WHAT YOU NEED TO DO =
Set down the rows below word for word, everything from the line containing "Describe the element at coordinates (735, 447)" down to the line containing "coordinates (409, 228).", with both of those lines included.

DATA IN THIS EXERCISE =

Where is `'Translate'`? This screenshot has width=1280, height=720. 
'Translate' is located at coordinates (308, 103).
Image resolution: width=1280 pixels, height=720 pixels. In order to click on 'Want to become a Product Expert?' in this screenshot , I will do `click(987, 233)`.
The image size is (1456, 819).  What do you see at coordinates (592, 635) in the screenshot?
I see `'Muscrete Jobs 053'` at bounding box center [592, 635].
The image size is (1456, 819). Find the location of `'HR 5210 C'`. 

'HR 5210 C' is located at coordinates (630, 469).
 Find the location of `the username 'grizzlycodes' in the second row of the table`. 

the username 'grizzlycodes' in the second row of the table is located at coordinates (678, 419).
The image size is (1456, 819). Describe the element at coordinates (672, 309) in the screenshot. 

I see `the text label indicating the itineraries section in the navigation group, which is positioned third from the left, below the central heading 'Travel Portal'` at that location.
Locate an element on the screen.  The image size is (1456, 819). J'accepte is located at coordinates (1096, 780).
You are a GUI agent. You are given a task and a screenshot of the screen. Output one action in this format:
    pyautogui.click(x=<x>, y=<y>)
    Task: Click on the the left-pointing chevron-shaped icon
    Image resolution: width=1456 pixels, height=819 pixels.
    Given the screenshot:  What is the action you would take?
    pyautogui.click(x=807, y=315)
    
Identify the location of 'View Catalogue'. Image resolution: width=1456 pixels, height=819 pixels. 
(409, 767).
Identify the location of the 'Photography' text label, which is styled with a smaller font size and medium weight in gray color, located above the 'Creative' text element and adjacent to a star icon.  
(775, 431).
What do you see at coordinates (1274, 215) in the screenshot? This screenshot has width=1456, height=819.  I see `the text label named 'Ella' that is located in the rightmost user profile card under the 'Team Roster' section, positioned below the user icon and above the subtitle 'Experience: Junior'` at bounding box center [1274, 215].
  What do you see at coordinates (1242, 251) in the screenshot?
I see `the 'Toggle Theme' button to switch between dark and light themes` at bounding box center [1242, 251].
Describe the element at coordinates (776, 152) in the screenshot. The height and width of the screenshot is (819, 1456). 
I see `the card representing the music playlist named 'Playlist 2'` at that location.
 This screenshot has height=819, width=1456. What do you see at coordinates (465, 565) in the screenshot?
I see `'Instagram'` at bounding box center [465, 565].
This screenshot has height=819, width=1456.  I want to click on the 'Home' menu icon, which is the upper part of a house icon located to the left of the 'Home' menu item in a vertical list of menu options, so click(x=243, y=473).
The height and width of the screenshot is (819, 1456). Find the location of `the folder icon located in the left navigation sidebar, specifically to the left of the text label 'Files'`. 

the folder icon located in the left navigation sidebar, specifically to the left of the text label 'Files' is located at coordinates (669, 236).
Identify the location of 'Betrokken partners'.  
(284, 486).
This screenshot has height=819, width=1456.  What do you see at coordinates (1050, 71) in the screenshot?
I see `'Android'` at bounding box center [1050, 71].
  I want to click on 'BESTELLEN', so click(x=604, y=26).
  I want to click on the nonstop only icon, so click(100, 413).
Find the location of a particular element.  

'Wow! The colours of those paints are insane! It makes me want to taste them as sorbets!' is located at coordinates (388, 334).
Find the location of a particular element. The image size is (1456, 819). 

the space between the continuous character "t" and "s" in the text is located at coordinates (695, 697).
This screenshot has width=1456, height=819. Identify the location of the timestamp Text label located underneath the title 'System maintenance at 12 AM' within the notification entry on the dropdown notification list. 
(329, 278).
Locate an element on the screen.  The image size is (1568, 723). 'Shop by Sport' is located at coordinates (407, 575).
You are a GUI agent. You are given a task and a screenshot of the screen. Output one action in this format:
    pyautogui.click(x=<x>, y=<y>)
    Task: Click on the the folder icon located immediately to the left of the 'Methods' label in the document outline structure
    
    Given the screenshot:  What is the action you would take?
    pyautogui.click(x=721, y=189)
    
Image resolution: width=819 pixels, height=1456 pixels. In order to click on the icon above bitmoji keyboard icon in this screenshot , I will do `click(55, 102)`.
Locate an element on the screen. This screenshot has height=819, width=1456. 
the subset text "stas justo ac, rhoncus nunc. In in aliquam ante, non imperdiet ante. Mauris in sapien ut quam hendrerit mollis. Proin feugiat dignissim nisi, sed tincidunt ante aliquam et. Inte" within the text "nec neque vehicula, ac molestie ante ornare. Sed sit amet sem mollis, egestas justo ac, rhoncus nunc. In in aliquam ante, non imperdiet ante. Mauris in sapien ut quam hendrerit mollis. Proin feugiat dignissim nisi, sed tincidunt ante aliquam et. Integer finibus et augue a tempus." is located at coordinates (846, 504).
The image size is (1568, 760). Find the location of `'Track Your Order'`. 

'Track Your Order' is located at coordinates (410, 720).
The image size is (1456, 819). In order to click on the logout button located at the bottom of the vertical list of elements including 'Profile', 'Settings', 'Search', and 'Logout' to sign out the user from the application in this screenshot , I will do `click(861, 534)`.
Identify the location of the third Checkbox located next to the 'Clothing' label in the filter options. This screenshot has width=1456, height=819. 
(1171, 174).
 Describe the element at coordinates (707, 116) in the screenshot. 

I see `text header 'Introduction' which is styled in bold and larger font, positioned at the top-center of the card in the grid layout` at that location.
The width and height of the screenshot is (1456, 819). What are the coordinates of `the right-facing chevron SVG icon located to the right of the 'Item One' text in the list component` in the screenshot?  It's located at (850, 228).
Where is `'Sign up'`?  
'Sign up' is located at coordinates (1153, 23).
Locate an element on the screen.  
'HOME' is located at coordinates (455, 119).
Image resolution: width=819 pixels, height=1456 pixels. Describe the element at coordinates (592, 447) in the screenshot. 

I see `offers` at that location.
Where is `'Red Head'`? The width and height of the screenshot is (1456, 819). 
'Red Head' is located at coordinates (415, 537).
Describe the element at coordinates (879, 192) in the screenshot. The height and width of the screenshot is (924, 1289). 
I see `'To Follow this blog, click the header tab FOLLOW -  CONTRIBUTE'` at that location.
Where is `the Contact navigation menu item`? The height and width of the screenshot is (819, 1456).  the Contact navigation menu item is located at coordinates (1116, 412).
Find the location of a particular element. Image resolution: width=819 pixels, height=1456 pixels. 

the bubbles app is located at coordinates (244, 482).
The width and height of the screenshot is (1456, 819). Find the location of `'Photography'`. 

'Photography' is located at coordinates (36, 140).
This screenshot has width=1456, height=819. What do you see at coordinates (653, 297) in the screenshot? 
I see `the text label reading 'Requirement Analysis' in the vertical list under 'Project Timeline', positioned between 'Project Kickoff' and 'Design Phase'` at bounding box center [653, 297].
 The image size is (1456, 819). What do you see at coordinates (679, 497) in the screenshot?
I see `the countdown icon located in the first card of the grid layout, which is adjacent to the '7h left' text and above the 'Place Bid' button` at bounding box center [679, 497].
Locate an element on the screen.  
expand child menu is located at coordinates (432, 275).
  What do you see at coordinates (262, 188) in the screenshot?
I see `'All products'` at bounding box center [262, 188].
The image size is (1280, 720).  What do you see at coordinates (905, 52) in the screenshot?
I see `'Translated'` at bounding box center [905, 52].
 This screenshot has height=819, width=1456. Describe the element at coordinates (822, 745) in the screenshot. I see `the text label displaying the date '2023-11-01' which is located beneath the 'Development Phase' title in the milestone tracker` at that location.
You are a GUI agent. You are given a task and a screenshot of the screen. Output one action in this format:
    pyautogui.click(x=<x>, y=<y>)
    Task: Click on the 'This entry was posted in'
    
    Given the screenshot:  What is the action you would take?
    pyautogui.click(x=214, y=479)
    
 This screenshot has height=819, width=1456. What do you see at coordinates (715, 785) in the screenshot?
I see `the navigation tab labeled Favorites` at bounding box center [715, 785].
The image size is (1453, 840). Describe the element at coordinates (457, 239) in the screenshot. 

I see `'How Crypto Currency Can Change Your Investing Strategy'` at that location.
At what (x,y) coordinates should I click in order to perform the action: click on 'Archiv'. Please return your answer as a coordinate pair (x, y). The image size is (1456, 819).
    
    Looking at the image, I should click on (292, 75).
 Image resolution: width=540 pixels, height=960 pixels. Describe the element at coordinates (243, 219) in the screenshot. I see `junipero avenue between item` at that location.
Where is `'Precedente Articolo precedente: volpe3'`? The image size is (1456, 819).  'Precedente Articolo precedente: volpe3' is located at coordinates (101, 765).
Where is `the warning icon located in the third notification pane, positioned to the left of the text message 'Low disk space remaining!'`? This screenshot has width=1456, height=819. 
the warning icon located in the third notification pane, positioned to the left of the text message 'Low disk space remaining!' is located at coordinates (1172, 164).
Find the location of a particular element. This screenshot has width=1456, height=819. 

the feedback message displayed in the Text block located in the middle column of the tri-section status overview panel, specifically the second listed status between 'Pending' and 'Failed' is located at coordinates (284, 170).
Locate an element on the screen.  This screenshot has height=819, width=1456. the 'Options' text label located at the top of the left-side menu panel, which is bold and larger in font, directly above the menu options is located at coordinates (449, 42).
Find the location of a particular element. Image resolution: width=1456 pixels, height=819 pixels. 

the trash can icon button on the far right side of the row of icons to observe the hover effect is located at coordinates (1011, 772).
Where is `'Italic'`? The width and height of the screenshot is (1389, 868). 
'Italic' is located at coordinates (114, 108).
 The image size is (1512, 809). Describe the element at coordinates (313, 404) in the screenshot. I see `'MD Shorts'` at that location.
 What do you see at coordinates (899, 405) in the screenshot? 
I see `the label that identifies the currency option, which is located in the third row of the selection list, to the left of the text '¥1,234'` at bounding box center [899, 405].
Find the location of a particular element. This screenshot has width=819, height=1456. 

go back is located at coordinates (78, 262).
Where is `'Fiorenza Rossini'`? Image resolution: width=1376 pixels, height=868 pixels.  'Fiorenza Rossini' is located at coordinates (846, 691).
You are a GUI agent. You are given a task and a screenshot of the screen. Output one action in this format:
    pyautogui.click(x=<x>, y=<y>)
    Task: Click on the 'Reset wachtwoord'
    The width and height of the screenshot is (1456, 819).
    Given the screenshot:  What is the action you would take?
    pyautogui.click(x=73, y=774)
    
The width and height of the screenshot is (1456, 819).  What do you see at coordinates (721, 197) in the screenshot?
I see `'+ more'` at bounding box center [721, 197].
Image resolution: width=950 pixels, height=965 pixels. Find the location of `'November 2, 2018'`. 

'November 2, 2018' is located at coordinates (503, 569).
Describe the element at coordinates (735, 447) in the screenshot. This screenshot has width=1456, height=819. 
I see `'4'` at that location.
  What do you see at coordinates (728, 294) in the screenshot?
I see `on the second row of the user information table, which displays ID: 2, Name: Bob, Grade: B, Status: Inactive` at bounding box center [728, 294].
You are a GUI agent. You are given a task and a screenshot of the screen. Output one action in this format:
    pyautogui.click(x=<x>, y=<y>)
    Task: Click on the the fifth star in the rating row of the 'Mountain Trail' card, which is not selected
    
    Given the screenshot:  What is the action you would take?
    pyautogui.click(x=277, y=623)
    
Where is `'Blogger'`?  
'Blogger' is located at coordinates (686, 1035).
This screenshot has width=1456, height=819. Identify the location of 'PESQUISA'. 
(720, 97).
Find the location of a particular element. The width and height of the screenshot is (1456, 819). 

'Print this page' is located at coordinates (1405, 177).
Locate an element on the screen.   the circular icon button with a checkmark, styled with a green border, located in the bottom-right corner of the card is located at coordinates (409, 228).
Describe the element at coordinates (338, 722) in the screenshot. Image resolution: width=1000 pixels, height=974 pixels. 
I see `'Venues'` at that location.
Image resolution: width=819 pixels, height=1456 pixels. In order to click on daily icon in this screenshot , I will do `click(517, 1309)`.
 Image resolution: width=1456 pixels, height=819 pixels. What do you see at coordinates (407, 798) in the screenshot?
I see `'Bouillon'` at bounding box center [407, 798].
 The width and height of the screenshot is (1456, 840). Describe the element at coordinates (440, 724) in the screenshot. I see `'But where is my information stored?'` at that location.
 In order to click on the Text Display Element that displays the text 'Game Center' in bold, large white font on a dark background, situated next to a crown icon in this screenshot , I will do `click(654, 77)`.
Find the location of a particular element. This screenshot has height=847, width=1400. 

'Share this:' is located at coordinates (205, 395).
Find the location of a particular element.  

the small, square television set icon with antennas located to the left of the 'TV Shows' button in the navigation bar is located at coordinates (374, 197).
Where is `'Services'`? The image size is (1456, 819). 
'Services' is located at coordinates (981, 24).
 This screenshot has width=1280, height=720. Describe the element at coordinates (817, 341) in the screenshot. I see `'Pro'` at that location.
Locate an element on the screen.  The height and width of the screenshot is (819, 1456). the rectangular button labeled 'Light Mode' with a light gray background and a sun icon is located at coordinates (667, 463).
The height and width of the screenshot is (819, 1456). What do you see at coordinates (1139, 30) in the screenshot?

ANSWER TO THE TASK =
Describe the element at coordinates (735, 447) in the screenshot. This screenshot has width=1456, height=819. 
I see `'4'` at that location.
  What do you see at coordinates (728, 294) in the screenshot?
I see `on the second row of the user information table, which displays ID: 2, Name: Bob, Grade: B, Status: Inactive` at bounding box center [728, 294].
You are a GUI agent. You are given a task and a screenshot of the screen. Output one action in this format:
    pyautogui.click(x=<x>, y=<y>)
    Task: Click on the the fifth star in the rating row of the 'Mountain Trail' card, which is not selected
    
    Given the screenshot:  What is the action you would take?
    pyautogui.click(x=277, y=623)
    
Where is `'Blogger'`?  
'Blogger' is located at coordinates (686, 1035).
This screenshot has width=1456, height=819. Identify the location of 'PESQUISA'. 
(720, 97).
Find the location of a particular element. The width and height of the screenshot is (1456, 819). 

'Print this page' is located at coordinates (1405, 177).
Locate an element on the screen.   the circular icon button with a checkmark, styled with a green border, located in the bottom-right corner of the card is located at coordinates (409, 228).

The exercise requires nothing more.